Russia trip keeps Abe in spotlight, but key issues remain unresolved

Although media coverage of his trip to Russia has kept Japanese Prime Minister Shinzo Abe in the spotlight during the run-up to the leadership election for his Liberal Democratic Party, he failed to achieve any major breakthrough on key diplomatic matters.

Already projected to easily beat his sole rival, former Defense Minister Shigeru Ishiba, in the Sept. 20 election and remain as prime minister with support from a majority of LDP lawmakers, Abe had no concerns about being away from Japan for four days during the leadership campaign period.

«It was impossible for Mr. Ishiba to make headlines and Mr. Abe took center stage» during his visit to Vladivostok for an annual economic forum, said Itsuro Nakamura, a professor of international politics at the University of Tsukuba.

In the Russian Far East port city, Abe held a series of bilateral meetings with regional leaders, including Russian President Vladimir Putin and Chinese President Xi Jinping on the sidelines of the fourth Eastern Economic Forum.

Even before his Russia trip, Abe had another unexpected chance to demonstrate his leadership to voters in the LDP election in responding to a series of natural disasters such as a powerful typhoon that hit western Japan and a deadly earthquake that rocked Hokkaido.

But Abe’s visit to the Russian Far East has not resulted in a clear diplomatic course to pursue if he does indeed win a new three-year term as LDP chief and prime minister.

One of the key issues at the Japan-China summit on Wednesday was whether Abe could agree with Xi that he would visit China on Oct. 23, when the two nations celebrate the 40th anniversary of the bilateral peace and friendship treaty that took effect on that day in 1978.

But he failed to set the date, instead merely agreeing with Xi to «accelerate arrangements» for a visit to China.

Nor was Abe able to announce any specific projects related to the «One Belt, One Road» cross-border infrastructure initiative advocated by Xi, although the Japanese leader was ready to promote bilateral economic cooperation.

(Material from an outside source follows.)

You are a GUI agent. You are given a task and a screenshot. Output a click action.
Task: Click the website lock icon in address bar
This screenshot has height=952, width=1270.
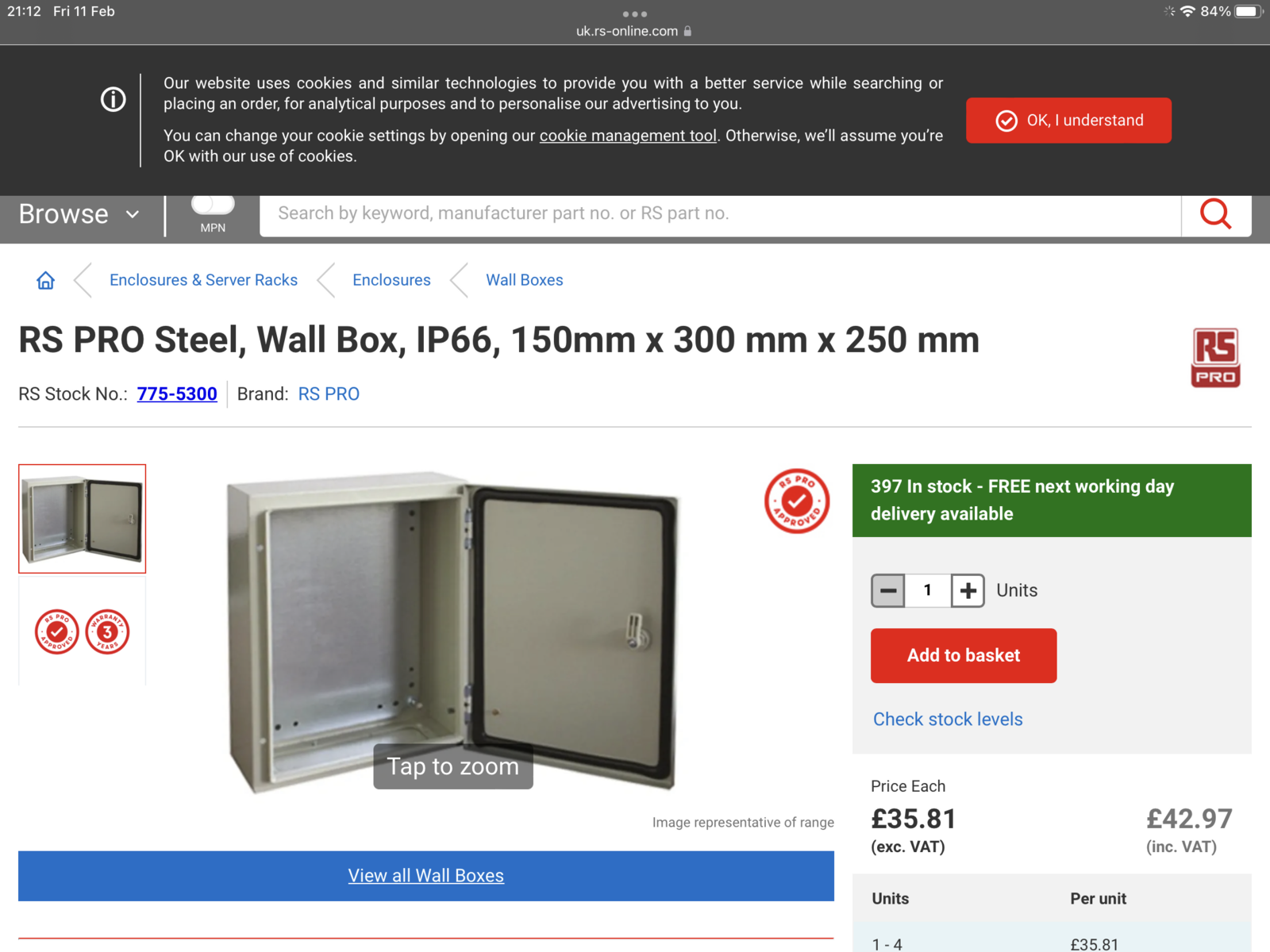point(687,31)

Yuki Tatsumi, co-director of the East Asia Program at the Stimson Center, a Washington-based think tank, said, «Without a major announcement on some cooperative initiatives, this may not be big enough to be called an ‘achievement’ per se.»

With Russia, there was little progress on the long-standing dispute over a group of Russian-held islands claimed by Japan off Hokkaido, even after Abe met with Putin for the 22nd time. The islands are called the Northern Territories in Japan and the Southern Kurils in Russia.

Abe might have frustrated Putin by pressing him to settle the sovereignty issue and conclude a post-World War II peace treaty, as the Russian leader abruptly proposed Wednesday that Moscow and Tokyo conclude a peace treaty «without any preconditions» by the end of the year.

His suggestion goes against Tokyo’s position that a peace deal should come after a settlement of the territorial issue.

(Kunashiri Island seen from Hokkaido, northern Japan)

Some diplomatic experts pointed out that Putin may have made the comment in a bid to slow the pace of peace treaty negotiations by proposing something that Japan would not accept.

On North Korea, Abe said in a speech at the forum on Wednesday he intends to meet with leader Kim Jong Un to discuss the North’s abductions of Japanese nationals in the 1970s and 1980s.

There was speculation that Kim might attend the Eastern Economic Forum to make his debut at an international event, but the Russian government announced in advance that he would not come to Vladivostok.

Nakamura said Abe may have been relieved to learn of Kim’s absence. If he had joined the forum and held bilateral talks with Abe, the meeting might not have produced any tangible results on the abduction issue. Abe has made the settlement of the issue as one of his top priorities.

Tatsumi, who is also a nonresident senior fellow at the Tokyo-based Canon Institute for Global Studies, said, «Just as Japan’s Russia policy has been limited by its stance on the Northern Territories, its policy toward North Korea has been constrained by the abduction issue.»

Tokyo has maintained it would normalize bilateral ties with Pyongyang after resolving outstanding issues, including the North’s nuclear and missile programs and the abductions of Japanese nationals.

«Unless a pathway to create some room for diplomatic maneuver can be created on the abduction issue, Japan’s consultations with North Korea will never go far, regardless of who the prime minister is,» she added.